Randomized algorithms

  • 1. The Power of Randomization
  • 2. Example 1: Checking Equality • Two large files at two different locations. • Are they identical? – By communicating only a small amount of information!
  • 3. Checking Equality The Challenge • Two large numbers N1 and N2 , n bits each • Communication allowed: m<<n bits • Possible?
  • 4. Checking Equality Impossibility • Suppose the communication is based on N1 alone • m<<n, – Two different N1’s will have the same m-bit communication pattern – Switch N2 from one to another (YES->NO)
  • 5. Checking Equality Randomized Algorithms • Communicate N1 mod M for some number M • If N1 = N2 then you always get YES • If N1 != N2 then you get YES if M divides N1 - N2
  • 6. Checking Equality Analysis • Probability N1 != N2 but M divides N1 - N2 ? • Probability over what? • M and not N1,N2 • Choose M at random in the range 1..2m
  • 7. Checking Equality Analysis • How many factors does N1 - N2 have? – N1 - N2 <= 2n, so (2n)1/log n • If we choose M randomly in the range 1..2 (2n)1/log n – Probability N1 != N2 but M divides N1 - N2 <= 1/2 – So m is ~ n/log n bits (minor gains)
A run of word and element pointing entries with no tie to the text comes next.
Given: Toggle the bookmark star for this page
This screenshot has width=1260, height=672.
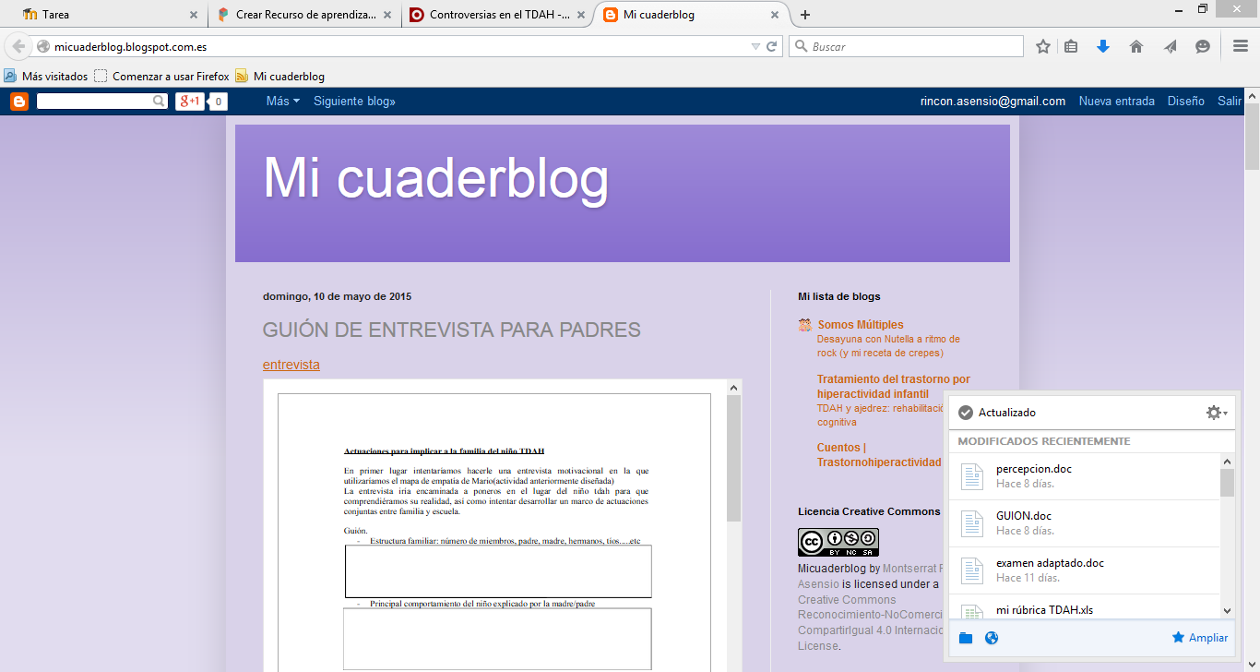Looking at the screenshot, I should (x=1043, y=45).
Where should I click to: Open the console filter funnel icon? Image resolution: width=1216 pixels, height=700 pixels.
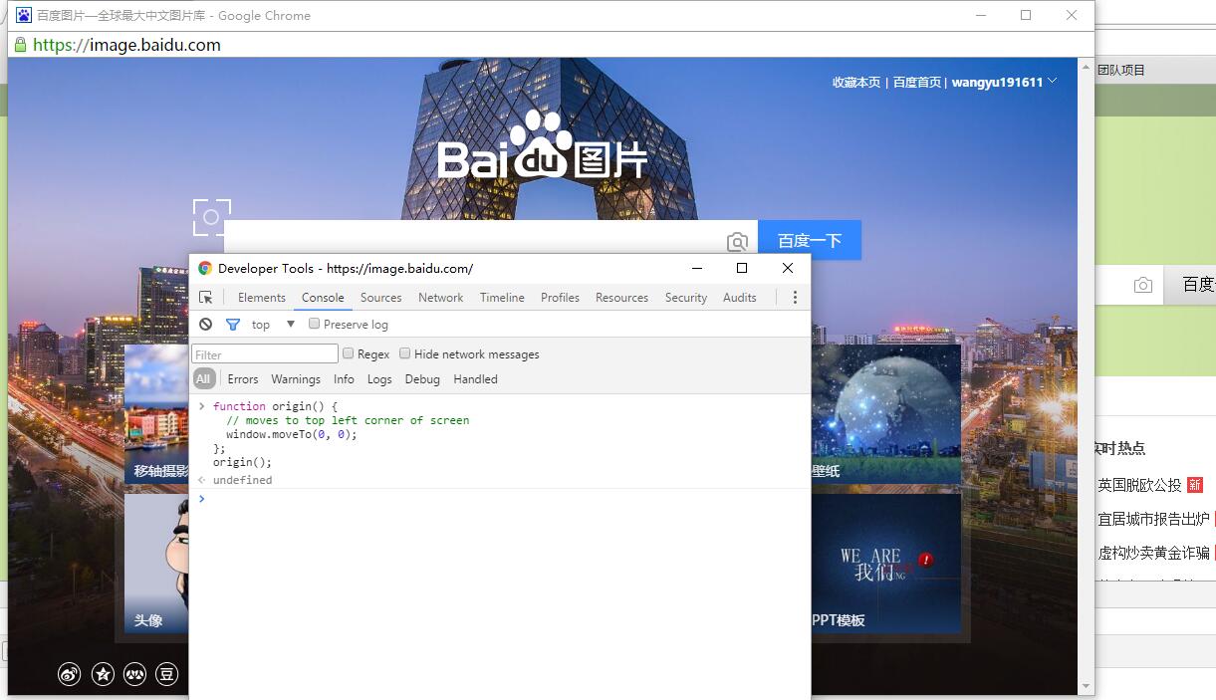tap(233, 324)
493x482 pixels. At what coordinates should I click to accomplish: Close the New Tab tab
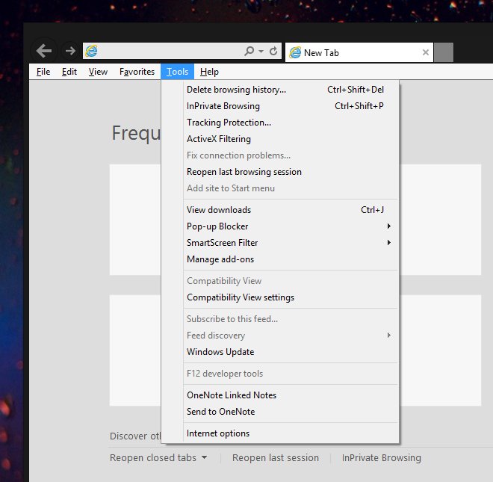[x=426, y=52]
  • 8. Checking Equality Use Prime Numbers • How many prime factors does N1 - N2 have? – N1 - N2 <= 2n, so 2n/log n • If we choose M to be a random prime in 1..4n – There are at least 4n/log 4n > 4n/log(4n) primes – Probability N1 != N2 but M divides N1 - N2 <= ~ 1/2 – So m is ~ log n bits (major gains)
  • 9. Checking Equality The Solution • Two large numbers N1 and N2 , n bits each • log n bits of communication – Remainder w.r.t random prime in range 1..4n • Error Prob < 1/2
  • 10. Checking Equality Reducing Error Prob • Repeat k times • Communication is klog n bits • Error prob < (½)k
  • 11. Checking Equality Example Numbers • 10GB file, n=1010 • Desired Error Prob 10-30 • Communication 99 * 33 = 3267 bits = 400 bytes If 10 billion people do 10 billion checks a day, the prob that even one of the checks is erroneous is 1/10 billion
  • 12. Another Example PCA • Fit a line thru 0 to a collection of points so as to maximize sum of squares of projections
  • 13. PCA Random Sampling • Too many points? • Pick a random sample – The fitting line doesn’t change too much?
  • 14. PCA Random Sampling • How should you sample here?
  • 15. Puzzle Checking Matrix Products • Given three matrices A and BC, check if A=BC? – mod p for simplicity • Matrices are n*n • Easy to do in n3 time • Can you do better?
  • 16. Puzzle Checking Matrix Products • Given three matrices A and BC, check if A=BC? • Matrices are n*n • Easy to do in n3 time • Can you do better?